The main changes proposed in the bill are, firstly, the creation of new payment service providers, payment processors and account information service providers, which are also payment institutions. A payment processor is defined as a service that consists of issuing a payment instruction at the request of a payment service user in respect of a payment account stored with another payment service provider. A payment processor must apply for an operating license as a payment institution with the Financial Supervisory Authority. An account information service provider involves providing the user of an account information service with aggregated information about one or payment account that he has with one or more payment service providers. An account information service provider is only required to register at the Financial Supervisory Authority.

Secondly, banks will have to provide for new payment service providers with access to customers’ payment accounts from their systems without an existing agreement, provided that there is an unambiguous consent from the account holder in place.

Thirdly, increased security requirements are made for payment service providers. They are reflected in the fact that the payment service provider must require strong customers authentication from the payer in the case of telecommunications. Strong authentication is a type of identification that should be particularly strong and secure and should ensure that only the right person is allowed to appear as a payment service user. Increased security requirements also mean that banks and the new payment service providers must communicate securely in accordance with rules to be set by the Central Bank of Iceland. The Central Bank of Iceland’s rules will include the implementation of the delegated EU regulation 2018/389 on regulatory technical standards on strong customers authentication and common and secure open standards of communications. The bill requires payment services providers to maintain an operational and security risk monitoring system and a response plan for serious deviations.

It is proposed in the bill that an optional provision of Art. 32 of the directive to be implemented. The provision of the bill requires a monthly average of total value of payment transaction by a payment institution with a limited operating license, the intention is to ensure that the authorization to provide payment services obtained with an exemption from what otherwise applies to payment service providers, cf. Art. 3(23) is limited to smaller companies. Iceland does not make use of the authorisation granted in Art. 38(2) and in Art. 61 (2) of the directive provision subject to microenterprises.

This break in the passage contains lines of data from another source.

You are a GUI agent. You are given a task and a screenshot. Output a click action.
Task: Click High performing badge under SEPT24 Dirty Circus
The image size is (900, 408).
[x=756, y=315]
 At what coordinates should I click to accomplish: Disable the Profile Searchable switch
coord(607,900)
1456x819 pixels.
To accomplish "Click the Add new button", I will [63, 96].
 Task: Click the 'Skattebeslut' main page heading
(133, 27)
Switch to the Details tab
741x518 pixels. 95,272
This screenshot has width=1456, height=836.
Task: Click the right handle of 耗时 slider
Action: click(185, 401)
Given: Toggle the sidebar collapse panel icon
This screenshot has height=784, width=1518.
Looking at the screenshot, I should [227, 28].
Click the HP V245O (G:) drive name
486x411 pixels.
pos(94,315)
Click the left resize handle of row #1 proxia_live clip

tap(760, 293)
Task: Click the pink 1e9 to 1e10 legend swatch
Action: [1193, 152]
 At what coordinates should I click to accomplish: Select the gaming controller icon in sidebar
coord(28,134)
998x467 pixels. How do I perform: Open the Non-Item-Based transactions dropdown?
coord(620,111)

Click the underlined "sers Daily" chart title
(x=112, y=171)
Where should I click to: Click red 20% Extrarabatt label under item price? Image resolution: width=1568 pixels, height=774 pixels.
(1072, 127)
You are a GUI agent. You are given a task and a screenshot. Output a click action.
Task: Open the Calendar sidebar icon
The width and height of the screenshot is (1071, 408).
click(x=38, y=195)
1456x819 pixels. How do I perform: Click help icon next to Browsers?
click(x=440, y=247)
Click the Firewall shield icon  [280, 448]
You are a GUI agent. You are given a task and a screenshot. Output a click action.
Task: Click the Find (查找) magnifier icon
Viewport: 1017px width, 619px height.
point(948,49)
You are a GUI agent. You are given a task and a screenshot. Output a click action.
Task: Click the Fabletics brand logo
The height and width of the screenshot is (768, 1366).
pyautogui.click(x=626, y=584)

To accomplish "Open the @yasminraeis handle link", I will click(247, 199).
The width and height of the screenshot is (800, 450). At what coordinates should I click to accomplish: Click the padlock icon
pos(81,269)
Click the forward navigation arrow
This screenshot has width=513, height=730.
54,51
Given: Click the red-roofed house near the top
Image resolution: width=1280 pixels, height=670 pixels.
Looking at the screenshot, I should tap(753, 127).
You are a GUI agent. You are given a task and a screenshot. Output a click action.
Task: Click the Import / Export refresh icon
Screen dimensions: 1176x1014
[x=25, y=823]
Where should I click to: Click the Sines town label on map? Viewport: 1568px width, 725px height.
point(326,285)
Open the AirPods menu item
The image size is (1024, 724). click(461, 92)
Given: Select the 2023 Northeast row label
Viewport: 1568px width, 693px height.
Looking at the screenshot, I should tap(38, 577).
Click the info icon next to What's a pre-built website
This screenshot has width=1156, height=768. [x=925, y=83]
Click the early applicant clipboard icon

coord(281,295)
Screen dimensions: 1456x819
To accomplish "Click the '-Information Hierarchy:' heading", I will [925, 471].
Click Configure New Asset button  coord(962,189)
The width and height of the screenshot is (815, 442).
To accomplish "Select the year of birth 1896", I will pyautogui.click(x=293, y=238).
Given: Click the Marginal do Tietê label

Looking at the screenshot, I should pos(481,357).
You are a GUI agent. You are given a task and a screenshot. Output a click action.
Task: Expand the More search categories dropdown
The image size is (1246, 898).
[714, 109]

The bill proposes that the Act enters into force on 1 July 2021. A payment institution that has been granted with an operating license on the basis of the Act on Payment Services no. 120/2011, shall submit the relevant information to the Financial Supervisory Authority, before 1 September 2021, so that it can assess whether a payment institution fulfils the requirements laid down in Chapter I and II of the bill. Parties covered by the act, i.e. payment service providers need to implement strong authentication, and payment service providers that provide invoicing services also need to set up an online interface for payment processors, account information service providers and card issuers to access their customer’s payment accounts.